Mostly, all music composers, to be able to create music for motion pictures is the pinnacle of success. It is often the ultimate goal to be able to give a film project your signature sound. Today, there is no shortage of ambitious aspiring filmmakers. This is in part due to the new technologies that are readily available to easily record and edit film projects. Even the ability to affordably record high resolution 4K video on the average cell phone has inspired an entire generation of want to be filmmakers to follow their dreams in a way that it never has before. Back in the day, before the internet age, you pretty much had to be in Hollywood to even find film scoring opportunities.
With this new crop of filmmakers, it opens the doors to countless opportunities for composers as well. There is, of course, your traditional motion picture and TV projects. But in this internet streaming age, there is also YouTube filmmakers, social media filmmakers and a boom of independent filmmakers with respectable projects. Even these projects need sound and music. Granted these smaller projects often have no real budgets to work with, however, it is not always about money. The ability grows your credits and gain the technical experience is often more important than a quick payday. There are so many films being made on all levels that it makes finding a film project to work on a bit easier than it used to be. There are documentaries, student film projects, etc. As I stated earlier, credits and scoring experience is critical in finding more lucrative projects in the future.
The film arena is one we have the biggest aspirations for.
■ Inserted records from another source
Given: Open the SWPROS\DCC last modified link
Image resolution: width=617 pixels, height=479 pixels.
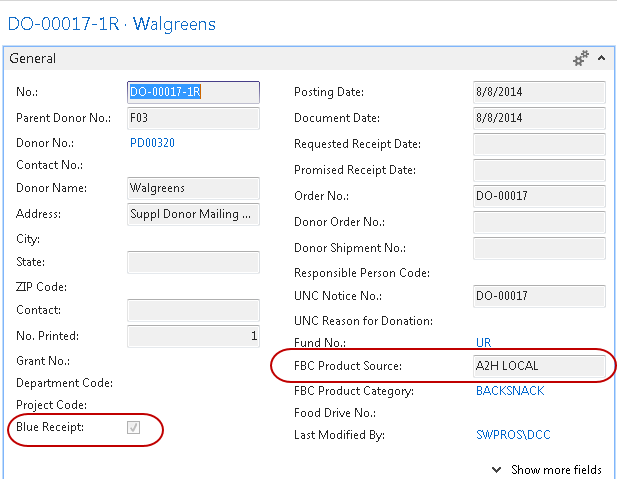Looking at the screenshot, I should pos(513,435).
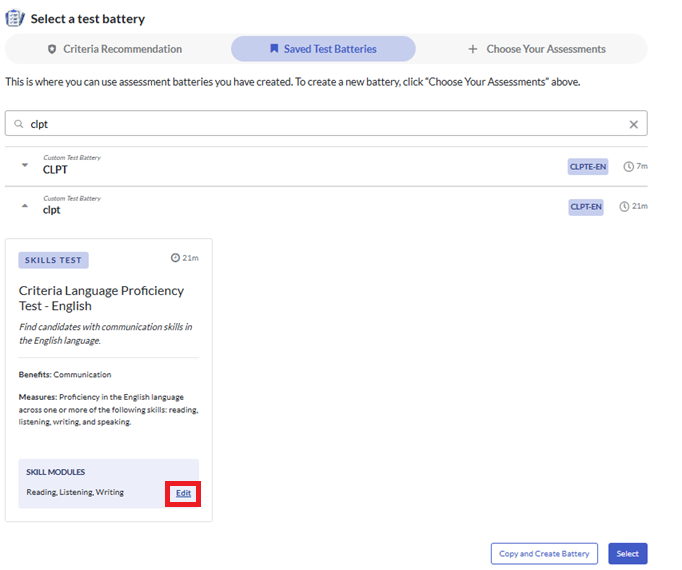Click the shield icon beside Criteria Recommendation

52,49
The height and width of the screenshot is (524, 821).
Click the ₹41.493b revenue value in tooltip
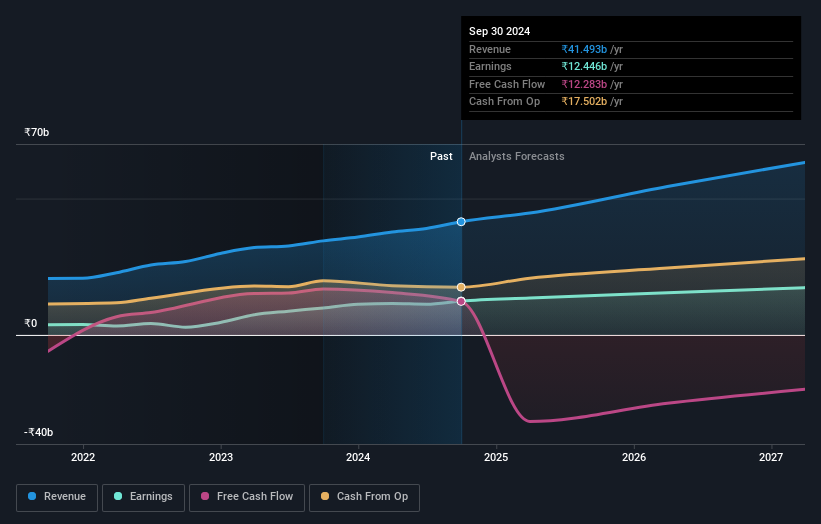[585, 50]
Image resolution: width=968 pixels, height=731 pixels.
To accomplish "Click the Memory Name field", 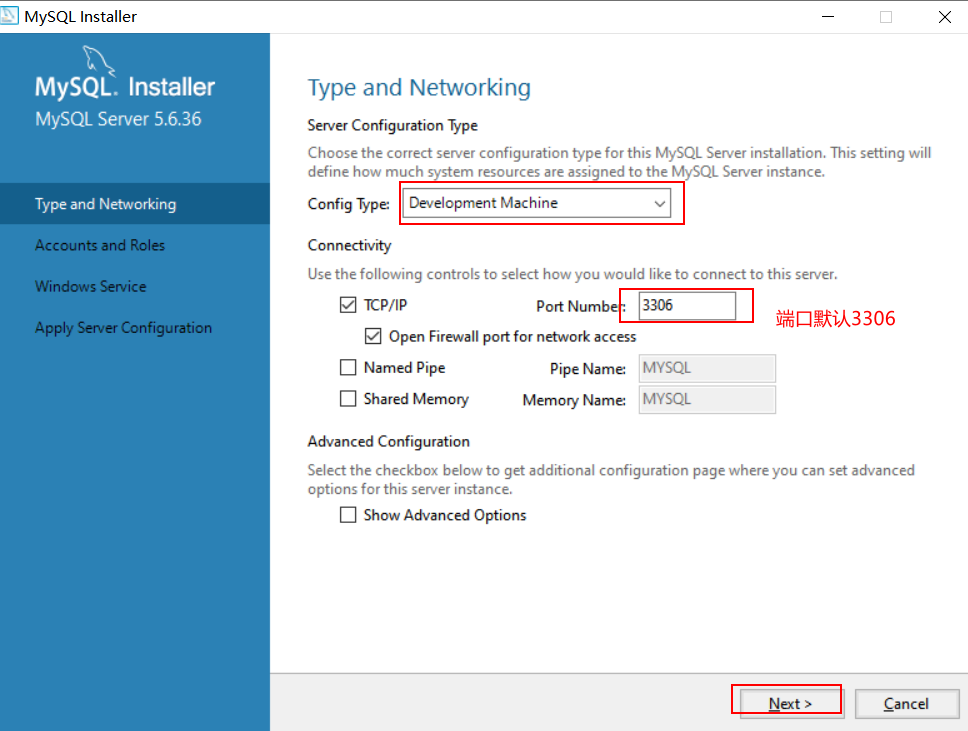I will coord(707,399).
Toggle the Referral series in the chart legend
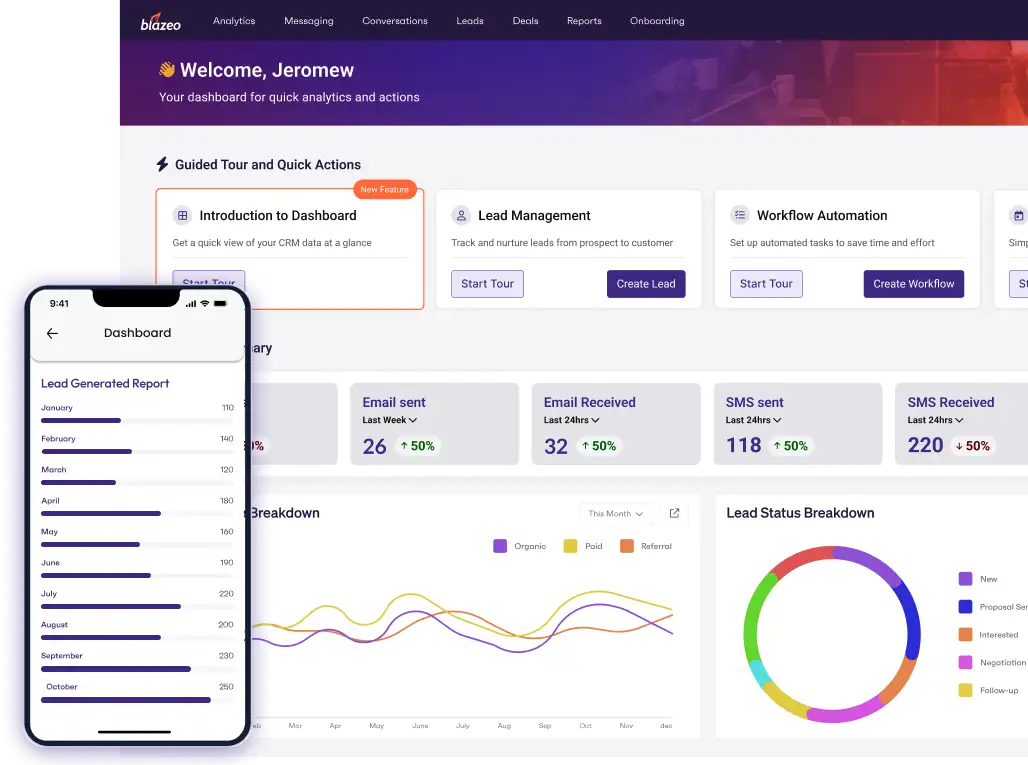 pyautogui.click(x=647, y=546)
Our goal is to get more involved in creating music for film and we have implemented a variety of strategies to increase our exposure in this area. Having a great deal of experience in the gaming world, we have scored a lot of game cinematics which in many ways are just short animated films. We also have our eye on scoring for long and short form animation film projects.
Like many creative fields, the key to achieving success in the film scoring world is an issue of “credits”. I consider it one of the most difficult musical fields to break into unless you have been mentored or have worked directly under some of the top working composers in the field. The same 10 to 12 composers are responsible for the music in most of the major films released each year. That does not mean that opportunities do not present themselves for very capable composers with strong skill but few credits.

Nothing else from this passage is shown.